**Action item**
Check each line below for "dimensions" and give the count of those that have it, nothing else.

○ ○ ○ ○ ○ ○ ○

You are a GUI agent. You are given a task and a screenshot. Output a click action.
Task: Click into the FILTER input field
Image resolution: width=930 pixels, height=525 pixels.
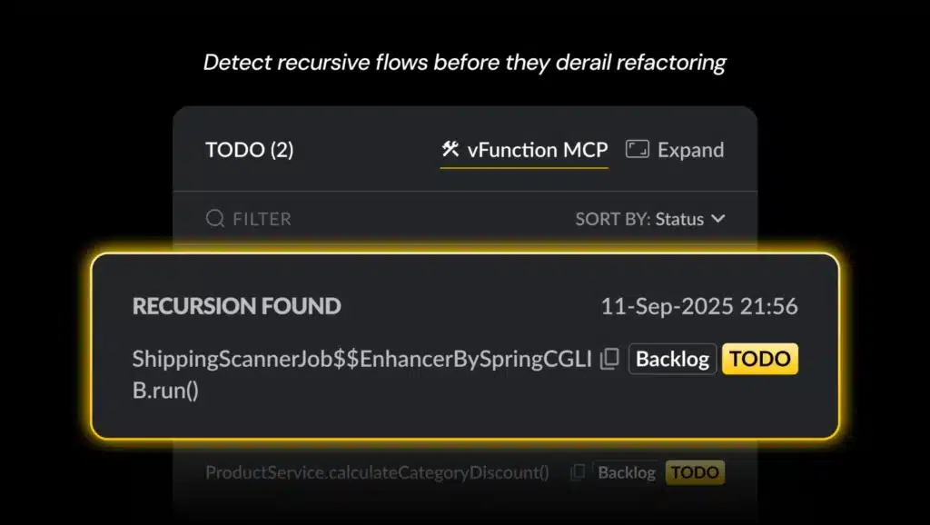coord(363,219)
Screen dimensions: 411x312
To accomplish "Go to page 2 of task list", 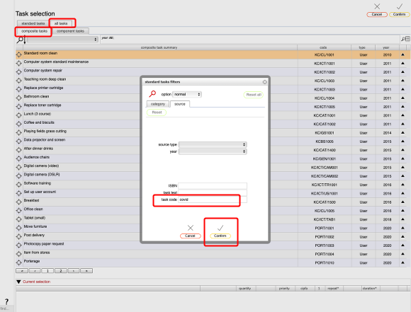I will pos(61,271).
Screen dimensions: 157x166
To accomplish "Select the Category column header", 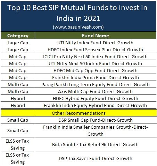I will pos(18,36).
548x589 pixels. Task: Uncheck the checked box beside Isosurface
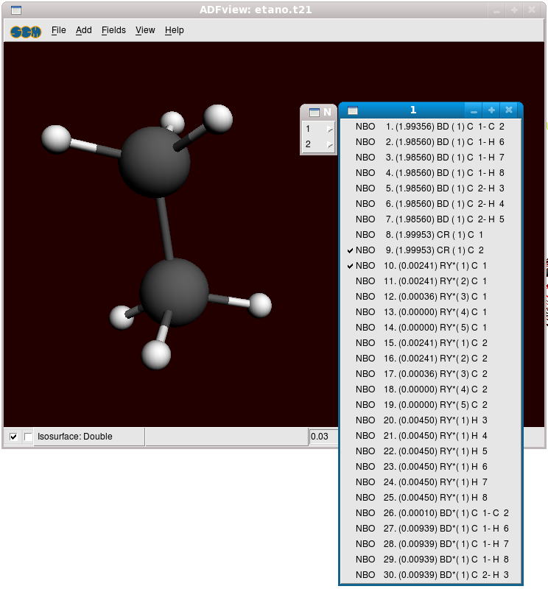pos(13,437)
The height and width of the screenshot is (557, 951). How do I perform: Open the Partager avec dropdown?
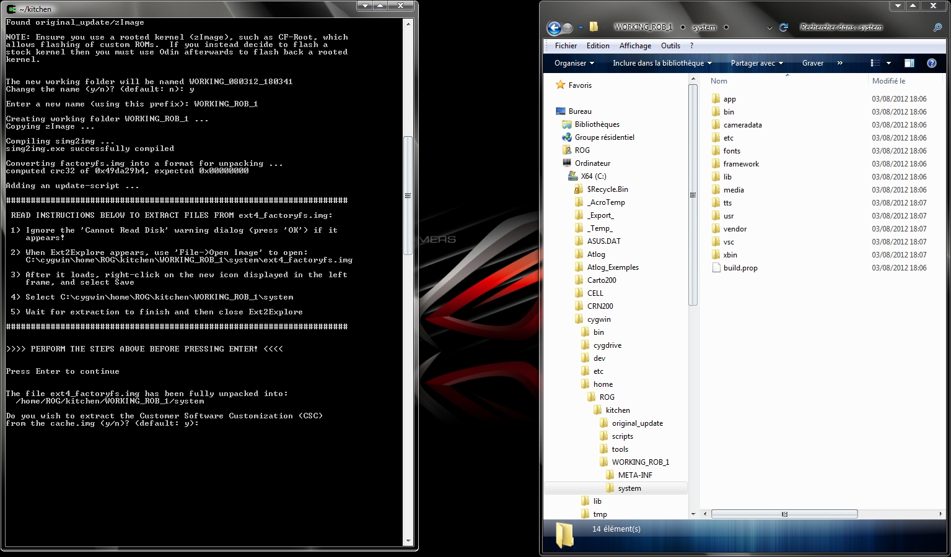[x=756, y=63]
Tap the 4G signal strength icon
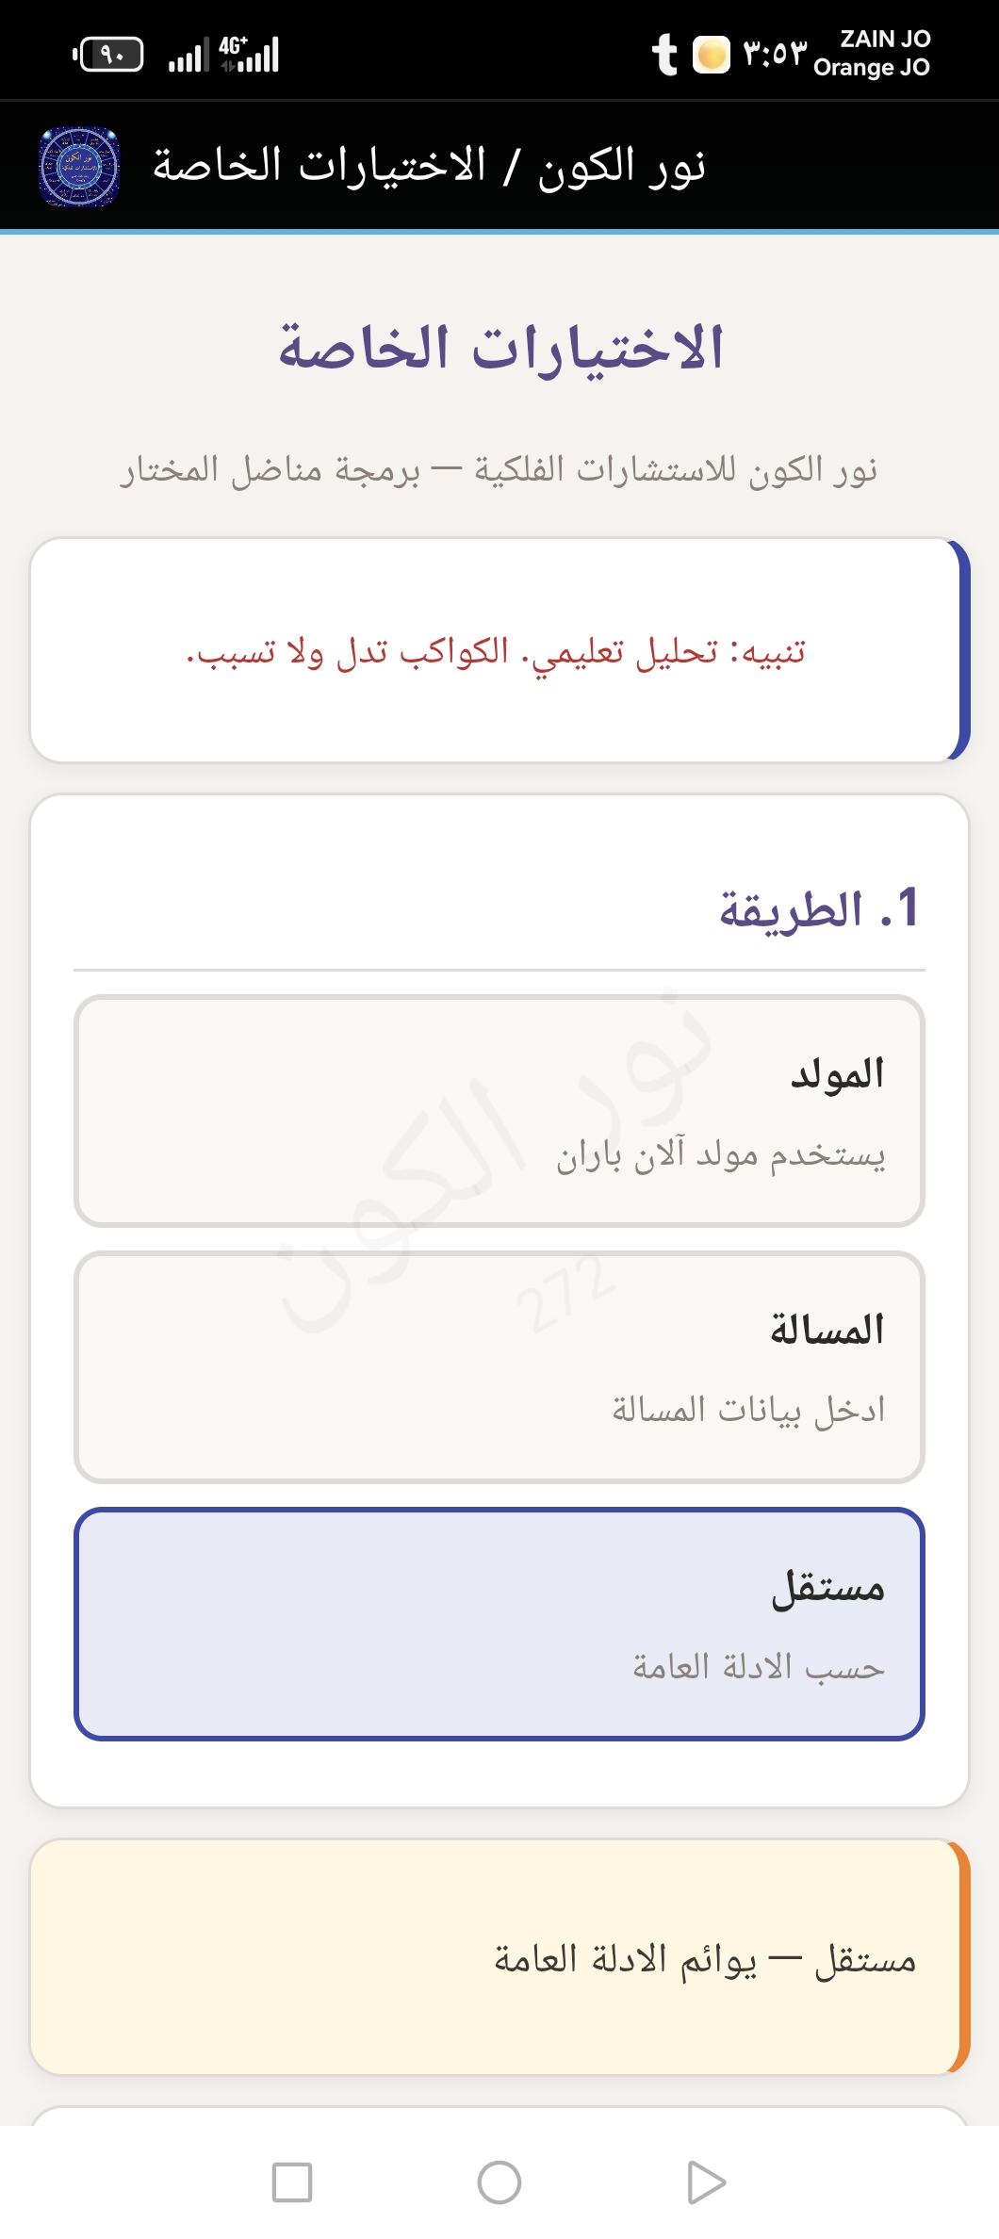 point(250,55)
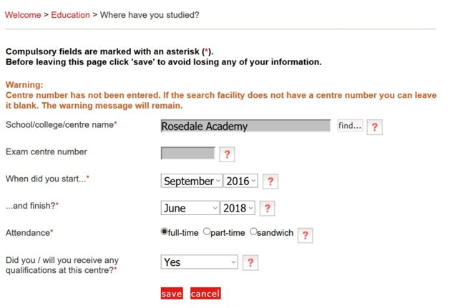This screenshot has height=308, width=458.
Task: Select full-time attendance option
Action: 164,232
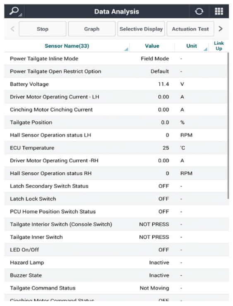The image size is (233, 306).
Task: Click the left arrow to previous buttons
Action: (x=12, y=29)
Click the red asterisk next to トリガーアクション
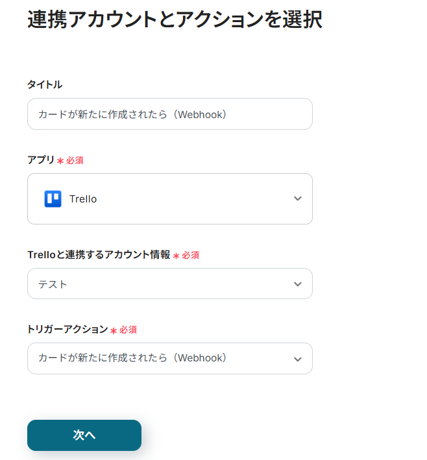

○ ○ ○ ○ ○ ○ ○

**Finished exercise**
2